-- Begin Passage to read --
Pursuant to the Merger Agreement, each Class B unit of limited partnership interest of the Company Operating Partnership outstanding at the Effective Time, including 71,969 Class B units owned by American Realty Capital Retail Advisor, LLC (the “Advisor”) converted to the right to receive 0.424 AFIN OP Units. In addition, the interest of the Advisor, the special limited partner of the Company OP, in the Company OP was redeemed for a cash payment of approximately $2.8 million.

 

The foregoing description of the material relationships between AR Global and its affiliates and the parties to the agreements described in this Current Report on Form 8-K is qualified in its entirety by reference to the “The Merger – Interests of the AFIN Advisor and the RCA Advisor in the Merger,” “The Merger – Interests of RCA’s Directors and Executive Officers in the Merger” and “The Merger – Potential Conflicts” sections of the Joint Proxy Statement/Prospectus filed by AFIN and the Company on December 16, 2016.

 

Item 5.03. Amendments to Articles of Incorporation or Bylaws; Change in Fiscal Year.
-- End Passage to read --
-- Begin Dataset excerpt --
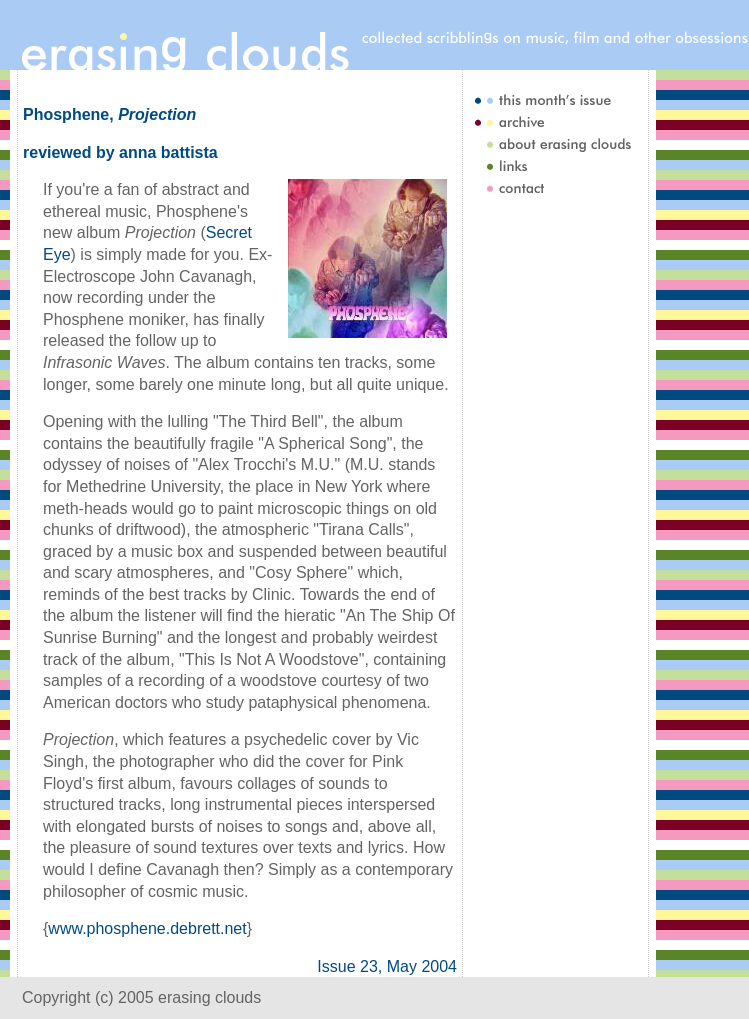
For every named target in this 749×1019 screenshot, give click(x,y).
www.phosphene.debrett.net (147, 928)
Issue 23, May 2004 (387, 966)
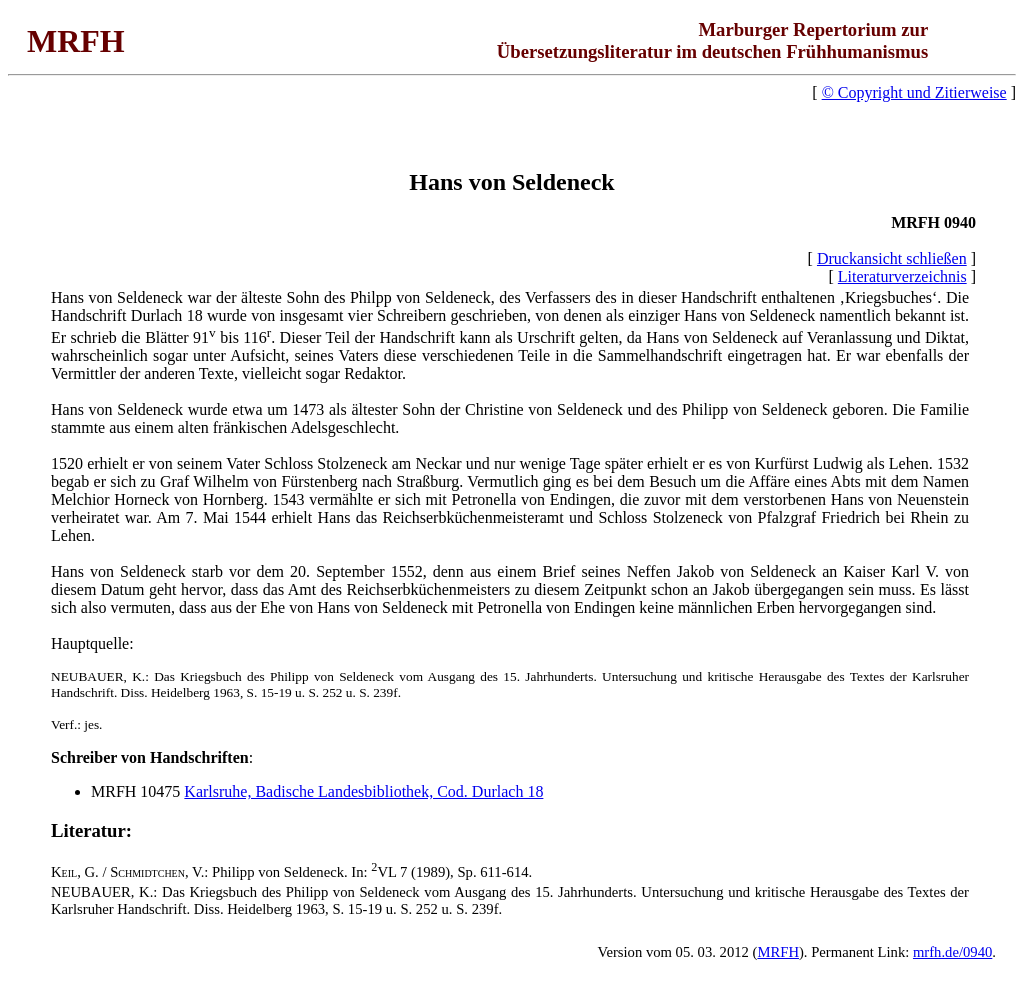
-- End Dataset excerpt --
Reproduce the passage from the merger filing above from "Pursuant to the" to "approximately $2.8 million.", word for word.

Pursuant to the Merger Agreement, each Class B unit of limited partnership interest of the Company Operating Partnership outstanding at the Effective Time, including 71,969 Class B units owned by American Realty Capital Retail Advisor, LLC (the “Advisor”) converted to the right to receive 0.424 AFIN OP Units. In addition, the interest of the Advisor, the special limited partner of the Company OP, in the Company OP was redeemed for a cash payment of approximately $2.8 million.